As for the source of the allegations, Rimsevics claims that Latvian authorities are relying on a person who used to sit on the executive board at the private Latvian bank in question who was arrested in 2016 for money laundering.

In exchange for accusing Rimsevics of bribery, however, the criminal investigation against this individual was closed, Rimsevics says.

The EU court notes that it requested supporting documents from Latvian authorities regarding the charges against Rimsevics, but that “none of the documents produced by the Republic of Latvia following the hearing contains any evidence capable of establishing the existence of sufficient indications as regards whether the accusations made against the person concerned are well founded.”

“Consequently, the court must hold that the Republic of Latvia has not established that the relieving of Mr. Rimsevics from office is based on the existence of sufficient indications that he has engaged in serious misconduct ... and, accordingly, upholds the plea alleging that that decision is unjustified,” the ruling states.
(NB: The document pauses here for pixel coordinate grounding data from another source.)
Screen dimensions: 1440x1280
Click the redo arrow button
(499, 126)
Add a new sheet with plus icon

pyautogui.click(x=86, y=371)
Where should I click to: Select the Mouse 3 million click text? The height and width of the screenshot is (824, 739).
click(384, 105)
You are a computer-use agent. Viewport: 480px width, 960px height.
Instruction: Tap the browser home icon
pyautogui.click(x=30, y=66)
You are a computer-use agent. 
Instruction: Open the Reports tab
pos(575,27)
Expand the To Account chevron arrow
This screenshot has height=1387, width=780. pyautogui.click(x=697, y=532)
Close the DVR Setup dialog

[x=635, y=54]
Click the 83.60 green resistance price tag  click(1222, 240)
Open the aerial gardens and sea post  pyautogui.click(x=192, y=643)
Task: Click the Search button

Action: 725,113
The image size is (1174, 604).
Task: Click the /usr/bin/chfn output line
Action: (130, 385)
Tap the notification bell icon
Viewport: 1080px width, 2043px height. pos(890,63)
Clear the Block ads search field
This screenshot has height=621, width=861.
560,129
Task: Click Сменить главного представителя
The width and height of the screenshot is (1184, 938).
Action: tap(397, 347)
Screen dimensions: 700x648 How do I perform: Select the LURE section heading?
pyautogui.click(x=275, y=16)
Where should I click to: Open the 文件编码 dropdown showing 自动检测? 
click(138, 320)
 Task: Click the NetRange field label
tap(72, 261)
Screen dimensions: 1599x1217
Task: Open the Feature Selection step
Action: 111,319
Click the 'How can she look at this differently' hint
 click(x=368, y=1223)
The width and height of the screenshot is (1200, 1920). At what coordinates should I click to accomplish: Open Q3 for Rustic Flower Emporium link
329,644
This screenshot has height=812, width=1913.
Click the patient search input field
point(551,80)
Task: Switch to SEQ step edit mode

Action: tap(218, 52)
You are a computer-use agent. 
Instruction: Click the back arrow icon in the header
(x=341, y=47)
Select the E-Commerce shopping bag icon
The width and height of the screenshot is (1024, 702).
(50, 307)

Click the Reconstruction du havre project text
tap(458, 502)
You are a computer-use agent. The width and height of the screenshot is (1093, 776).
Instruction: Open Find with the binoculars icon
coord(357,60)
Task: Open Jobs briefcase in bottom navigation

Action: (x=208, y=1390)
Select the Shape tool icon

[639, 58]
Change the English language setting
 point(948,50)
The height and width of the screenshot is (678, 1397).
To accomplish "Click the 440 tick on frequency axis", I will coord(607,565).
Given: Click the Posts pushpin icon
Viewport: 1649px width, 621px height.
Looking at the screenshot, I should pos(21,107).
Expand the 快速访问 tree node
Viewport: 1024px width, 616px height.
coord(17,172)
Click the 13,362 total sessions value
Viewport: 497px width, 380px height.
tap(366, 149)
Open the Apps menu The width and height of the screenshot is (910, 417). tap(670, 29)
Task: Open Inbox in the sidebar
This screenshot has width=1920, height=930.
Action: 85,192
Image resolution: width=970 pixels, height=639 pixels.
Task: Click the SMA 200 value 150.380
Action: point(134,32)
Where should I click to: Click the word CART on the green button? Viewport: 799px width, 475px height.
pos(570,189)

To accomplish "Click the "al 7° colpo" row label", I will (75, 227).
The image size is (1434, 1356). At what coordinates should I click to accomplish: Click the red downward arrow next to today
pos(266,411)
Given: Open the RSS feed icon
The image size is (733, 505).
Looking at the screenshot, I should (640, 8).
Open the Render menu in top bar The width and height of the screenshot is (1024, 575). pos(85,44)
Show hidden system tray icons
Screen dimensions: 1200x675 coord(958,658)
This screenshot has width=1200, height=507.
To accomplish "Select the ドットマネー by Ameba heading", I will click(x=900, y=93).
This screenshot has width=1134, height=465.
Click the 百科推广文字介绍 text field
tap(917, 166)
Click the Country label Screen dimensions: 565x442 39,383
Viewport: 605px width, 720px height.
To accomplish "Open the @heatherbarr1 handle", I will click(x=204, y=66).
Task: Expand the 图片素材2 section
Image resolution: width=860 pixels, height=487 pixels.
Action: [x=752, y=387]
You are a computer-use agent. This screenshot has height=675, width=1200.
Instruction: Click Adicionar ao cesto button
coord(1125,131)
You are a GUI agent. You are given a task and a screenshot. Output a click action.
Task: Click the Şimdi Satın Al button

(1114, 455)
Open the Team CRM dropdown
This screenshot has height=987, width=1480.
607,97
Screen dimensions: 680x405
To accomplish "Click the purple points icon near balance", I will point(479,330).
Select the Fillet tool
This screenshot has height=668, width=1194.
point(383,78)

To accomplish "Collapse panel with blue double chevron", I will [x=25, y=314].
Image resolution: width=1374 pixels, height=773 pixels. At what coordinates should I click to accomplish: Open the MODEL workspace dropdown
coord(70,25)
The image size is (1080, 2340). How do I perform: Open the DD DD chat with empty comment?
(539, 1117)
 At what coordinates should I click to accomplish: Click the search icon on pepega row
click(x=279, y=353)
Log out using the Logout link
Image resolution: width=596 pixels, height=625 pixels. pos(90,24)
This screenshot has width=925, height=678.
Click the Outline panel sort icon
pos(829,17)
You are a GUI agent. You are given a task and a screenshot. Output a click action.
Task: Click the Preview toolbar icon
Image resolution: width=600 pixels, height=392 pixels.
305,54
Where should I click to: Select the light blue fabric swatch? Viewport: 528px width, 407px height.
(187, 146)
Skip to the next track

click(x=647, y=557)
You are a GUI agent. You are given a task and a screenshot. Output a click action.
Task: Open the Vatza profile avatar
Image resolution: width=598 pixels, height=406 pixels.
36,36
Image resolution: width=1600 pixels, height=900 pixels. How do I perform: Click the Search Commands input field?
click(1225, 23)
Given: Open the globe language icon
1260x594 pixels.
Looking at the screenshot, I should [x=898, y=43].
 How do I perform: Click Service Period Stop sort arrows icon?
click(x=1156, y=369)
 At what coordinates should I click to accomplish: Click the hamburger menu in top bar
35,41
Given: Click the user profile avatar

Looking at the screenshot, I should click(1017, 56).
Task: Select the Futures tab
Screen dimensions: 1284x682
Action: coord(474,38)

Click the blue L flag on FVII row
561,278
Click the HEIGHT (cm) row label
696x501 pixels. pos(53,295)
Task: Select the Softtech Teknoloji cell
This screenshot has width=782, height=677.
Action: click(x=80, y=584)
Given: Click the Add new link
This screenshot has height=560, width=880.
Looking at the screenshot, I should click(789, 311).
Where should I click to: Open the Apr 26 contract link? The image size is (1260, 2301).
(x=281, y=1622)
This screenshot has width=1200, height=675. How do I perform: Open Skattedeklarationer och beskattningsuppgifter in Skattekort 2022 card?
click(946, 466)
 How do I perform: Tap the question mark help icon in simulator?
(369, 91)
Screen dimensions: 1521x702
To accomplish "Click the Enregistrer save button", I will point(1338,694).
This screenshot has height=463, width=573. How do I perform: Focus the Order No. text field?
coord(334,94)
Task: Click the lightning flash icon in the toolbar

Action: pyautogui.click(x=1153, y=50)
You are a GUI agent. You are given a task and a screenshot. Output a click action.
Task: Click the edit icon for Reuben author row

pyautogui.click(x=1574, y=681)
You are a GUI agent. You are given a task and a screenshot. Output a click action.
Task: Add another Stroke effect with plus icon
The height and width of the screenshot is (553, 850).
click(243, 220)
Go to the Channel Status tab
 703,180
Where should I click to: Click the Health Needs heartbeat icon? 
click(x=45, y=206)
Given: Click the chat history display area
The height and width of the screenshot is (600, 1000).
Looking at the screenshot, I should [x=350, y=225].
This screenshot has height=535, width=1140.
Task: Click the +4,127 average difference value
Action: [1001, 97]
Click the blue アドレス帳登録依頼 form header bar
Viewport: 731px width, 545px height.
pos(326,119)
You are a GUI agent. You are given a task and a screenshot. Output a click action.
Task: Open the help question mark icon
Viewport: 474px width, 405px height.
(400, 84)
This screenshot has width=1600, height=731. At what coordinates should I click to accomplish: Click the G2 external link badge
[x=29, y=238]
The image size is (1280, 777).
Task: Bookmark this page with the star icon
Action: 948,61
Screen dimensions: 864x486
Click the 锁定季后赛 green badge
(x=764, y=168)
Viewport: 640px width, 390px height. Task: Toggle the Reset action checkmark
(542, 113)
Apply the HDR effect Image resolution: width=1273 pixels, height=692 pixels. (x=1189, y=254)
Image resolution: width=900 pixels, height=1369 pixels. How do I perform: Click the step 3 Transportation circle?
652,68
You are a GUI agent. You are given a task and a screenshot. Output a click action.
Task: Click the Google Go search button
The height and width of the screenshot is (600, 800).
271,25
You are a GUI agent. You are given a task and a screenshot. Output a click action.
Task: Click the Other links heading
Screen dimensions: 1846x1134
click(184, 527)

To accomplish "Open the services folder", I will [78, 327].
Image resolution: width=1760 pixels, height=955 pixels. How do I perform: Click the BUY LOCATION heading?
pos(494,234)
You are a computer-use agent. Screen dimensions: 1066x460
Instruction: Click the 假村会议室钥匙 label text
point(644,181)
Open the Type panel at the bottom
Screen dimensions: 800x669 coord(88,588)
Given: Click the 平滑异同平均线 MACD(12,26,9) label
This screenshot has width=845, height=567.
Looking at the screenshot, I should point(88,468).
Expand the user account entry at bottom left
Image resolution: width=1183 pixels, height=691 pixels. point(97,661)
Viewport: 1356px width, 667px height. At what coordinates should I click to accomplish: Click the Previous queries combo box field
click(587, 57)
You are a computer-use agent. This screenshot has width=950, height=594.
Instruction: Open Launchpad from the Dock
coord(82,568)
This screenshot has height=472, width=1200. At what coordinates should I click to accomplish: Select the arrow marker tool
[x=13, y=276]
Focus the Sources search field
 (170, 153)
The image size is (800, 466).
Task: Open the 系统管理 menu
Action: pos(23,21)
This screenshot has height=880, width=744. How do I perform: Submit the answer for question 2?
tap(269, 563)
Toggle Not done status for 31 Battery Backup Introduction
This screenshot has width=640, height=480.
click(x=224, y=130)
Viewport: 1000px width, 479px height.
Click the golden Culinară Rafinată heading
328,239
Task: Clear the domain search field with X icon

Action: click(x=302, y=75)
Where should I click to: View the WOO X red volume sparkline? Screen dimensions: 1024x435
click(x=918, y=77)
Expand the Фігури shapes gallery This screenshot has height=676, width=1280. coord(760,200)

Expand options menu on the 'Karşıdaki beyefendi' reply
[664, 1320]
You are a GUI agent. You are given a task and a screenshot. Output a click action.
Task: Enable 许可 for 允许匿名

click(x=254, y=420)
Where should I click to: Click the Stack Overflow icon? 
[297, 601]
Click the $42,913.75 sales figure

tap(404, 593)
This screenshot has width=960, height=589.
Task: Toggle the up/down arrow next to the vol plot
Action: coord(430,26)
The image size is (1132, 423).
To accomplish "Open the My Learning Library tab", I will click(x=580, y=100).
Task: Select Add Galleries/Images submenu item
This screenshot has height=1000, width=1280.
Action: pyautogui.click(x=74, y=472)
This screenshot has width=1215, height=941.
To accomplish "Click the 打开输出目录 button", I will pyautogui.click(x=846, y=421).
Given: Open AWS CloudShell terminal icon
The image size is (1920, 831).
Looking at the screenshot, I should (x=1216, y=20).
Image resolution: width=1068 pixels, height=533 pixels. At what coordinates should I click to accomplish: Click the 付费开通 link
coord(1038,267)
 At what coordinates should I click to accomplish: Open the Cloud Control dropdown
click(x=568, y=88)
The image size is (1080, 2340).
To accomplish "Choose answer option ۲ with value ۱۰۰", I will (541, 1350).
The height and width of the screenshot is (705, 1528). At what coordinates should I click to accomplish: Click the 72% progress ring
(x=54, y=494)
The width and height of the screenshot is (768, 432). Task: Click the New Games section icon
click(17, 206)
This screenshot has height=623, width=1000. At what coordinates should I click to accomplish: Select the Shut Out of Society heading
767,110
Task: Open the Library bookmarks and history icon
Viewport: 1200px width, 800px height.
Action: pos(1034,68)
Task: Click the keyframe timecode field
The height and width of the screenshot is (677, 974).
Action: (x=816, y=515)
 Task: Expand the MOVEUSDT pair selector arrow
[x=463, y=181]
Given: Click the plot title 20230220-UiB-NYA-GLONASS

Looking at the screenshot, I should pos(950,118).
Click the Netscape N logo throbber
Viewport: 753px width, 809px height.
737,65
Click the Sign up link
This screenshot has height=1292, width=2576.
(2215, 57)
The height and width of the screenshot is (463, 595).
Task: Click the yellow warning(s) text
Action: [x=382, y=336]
Before his suspension, Rimsevics was set to conclude his six-year appointment at the Latvian bank this December.

Follow @bleonardcns
Categories / Appeals, Criminal, Financial, International

Subscribe to Closing Arguments

Sign up for new weekly newsletter Closing Arguments to get the latest about ongoing trials, major litigation and hot cases and rulings in courthouses around the U.S. and the world.

Loading...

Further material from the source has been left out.